In 1896, at the end of his second trip to India, the American artist Edwin Lord Weeks wrote From the Black Sea through Persia and India. It was a travel account that, packed with his illustrations, detailed his journey around Asia. A change in his original travel plans because of the civil war in Afghanistan and a cholera outbreak had meant that he had to travel first on camelback and then on horses from Turkey through Persia, following the old caravan route (the Silk Route) till he reached Bushire on the Persian Gulf. Here he boarded a steamer for Karachi travelling via Aden and Muscat, before moving on to Bombay.
The steamer, Weeks noted, was used for the export of horses, for its deck resembled a “floating stable”. On landing in Bombay, most of the horses were moved to the horse market at Byculla to meet the demand for “Polo ponies and cavalry service”. His sketch of that scene and other moments from the country’s life would many decades later give him the appellation “the finest painter of Victorian India”.
Weeks, born into a wealthy trading family in Massachusetts in 1849, had long been enamoured of the East. By his time, Orientalism had already exercised an influence on European artists, an interest that grew following Napoleon’s early 19th campaign in North Africa and Egypt. Weeks made the first of his trips to Morocco and Syria in the 1870s and then studied in Paris with the painter Leon Bonnat, who was known for his detailed portraiture and religious depictions. Weeks also knew Jean Leon Gerome, an artist from an earlier generation of Orientalist painters who had travelled to Egypt.
In his works, Weeks revealed himself as more than just an Orientalist painter – he was also a fine writer. His book and articles, which he illustrated himself, affirmed his keen interest in the world around him and his love for the outdoors.

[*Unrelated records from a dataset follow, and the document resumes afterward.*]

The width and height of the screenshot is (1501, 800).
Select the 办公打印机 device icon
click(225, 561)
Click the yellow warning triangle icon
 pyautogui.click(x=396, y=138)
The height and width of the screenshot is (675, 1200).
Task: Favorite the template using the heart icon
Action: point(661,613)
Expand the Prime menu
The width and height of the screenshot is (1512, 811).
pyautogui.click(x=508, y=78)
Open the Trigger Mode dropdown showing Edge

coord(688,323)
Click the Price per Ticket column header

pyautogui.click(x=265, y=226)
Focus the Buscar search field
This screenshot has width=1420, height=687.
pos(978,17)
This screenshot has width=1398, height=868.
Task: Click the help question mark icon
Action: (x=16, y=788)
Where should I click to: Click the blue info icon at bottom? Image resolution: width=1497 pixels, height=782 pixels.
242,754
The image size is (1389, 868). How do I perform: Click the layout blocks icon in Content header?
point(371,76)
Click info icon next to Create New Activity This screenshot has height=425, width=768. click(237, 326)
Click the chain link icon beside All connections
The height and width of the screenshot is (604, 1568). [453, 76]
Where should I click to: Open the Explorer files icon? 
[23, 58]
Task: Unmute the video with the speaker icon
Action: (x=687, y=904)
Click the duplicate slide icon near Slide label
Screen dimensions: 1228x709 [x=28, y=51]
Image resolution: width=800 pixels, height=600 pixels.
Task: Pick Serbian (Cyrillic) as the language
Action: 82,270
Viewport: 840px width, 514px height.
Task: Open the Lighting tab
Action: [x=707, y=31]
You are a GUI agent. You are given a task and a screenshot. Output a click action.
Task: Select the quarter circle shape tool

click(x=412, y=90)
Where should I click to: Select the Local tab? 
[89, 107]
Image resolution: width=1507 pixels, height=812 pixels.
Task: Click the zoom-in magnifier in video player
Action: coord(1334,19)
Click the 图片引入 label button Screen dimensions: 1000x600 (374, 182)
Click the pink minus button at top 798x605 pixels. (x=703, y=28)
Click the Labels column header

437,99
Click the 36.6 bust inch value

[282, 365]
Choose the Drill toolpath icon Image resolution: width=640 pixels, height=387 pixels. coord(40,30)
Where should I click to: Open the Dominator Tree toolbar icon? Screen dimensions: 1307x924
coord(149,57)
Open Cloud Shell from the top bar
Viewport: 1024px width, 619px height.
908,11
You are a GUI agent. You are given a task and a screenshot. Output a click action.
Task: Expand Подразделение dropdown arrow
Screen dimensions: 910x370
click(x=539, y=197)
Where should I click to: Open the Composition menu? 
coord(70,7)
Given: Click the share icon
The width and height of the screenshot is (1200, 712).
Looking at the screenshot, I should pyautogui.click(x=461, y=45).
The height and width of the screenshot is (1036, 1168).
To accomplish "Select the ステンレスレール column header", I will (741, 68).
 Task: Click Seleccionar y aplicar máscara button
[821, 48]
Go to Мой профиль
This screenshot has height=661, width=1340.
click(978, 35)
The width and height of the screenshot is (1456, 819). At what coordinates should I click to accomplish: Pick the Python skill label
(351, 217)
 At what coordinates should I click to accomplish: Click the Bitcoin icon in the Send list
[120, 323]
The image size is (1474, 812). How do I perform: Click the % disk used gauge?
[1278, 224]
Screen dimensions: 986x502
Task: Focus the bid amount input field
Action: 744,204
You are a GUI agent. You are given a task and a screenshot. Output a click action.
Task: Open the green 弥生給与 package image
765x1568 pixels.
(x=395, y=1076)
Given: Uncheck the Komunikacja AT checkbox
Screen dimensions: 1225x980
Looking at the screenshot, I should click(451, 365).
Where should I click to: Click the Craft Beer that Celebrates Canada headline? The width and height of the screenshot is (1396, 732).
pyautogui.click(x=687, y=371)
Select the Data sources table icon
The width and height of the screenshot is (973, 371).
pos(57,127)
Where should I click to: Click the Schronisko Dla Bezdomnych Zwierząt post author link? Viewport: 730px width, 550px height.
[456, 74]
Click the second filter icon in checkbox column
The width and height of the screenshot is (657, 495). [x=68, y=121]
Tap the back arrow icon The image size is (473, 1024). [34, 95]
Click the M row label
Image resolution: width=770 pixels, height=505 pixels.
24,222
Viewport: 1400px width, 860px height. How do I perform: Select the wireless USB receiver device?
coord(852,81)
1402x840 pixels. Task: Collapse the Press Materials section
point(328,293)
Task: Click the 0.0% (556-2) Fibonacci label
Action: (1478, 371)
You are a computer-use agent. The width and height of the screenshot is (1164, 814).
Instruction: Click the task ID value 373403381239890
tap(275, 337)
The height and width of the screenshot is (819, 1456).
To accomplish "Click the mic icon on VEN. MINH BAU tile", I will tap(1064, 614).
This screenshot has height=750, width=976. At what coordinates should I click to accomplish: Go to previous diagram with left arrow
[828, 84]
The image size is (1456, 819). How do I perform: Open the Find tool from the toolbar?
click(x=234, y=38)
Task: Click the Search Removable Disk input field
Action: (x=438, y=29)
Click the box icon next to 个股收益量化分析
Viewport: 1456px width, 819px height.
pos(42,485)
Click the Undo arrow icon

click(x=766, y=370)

There was also a fascination for colour and an eye for detail in his work. His photographs, especially those taken during his earlier trips to Asia in the 1870s and 1880s, served as the base for his paintings. You can see in them his focus on the daily lives, of royalty and commoners alike. His street scenes catch, for example, the daily congregation of an assorted group of people in Lahore. He revelled in the blueness of houses in Jodhpur, the dazzling whiteness of Udaipur (Oudeypore), and the pink structures of Jaipur (Jeypore).
Extremely well-read, Weeks was an astute analyst of the political events of his time which he recorded as he made use of the relatively new innovations in Asia such as the railway. From Karachi, Weeks took a train running by the Indus to Lahore. The military presence was strong since Lahore was only 19 hours by train from Peshawar, a strongly defended frontier city. In the streets of Lahore, there were shops offering tobacco products and second-hand furniture as well as nautch girls observing all the hustle from their overhanging balconies. During his stay in the city, Weeks made sketches of the famous mosque of Wazir Khan and the life around it.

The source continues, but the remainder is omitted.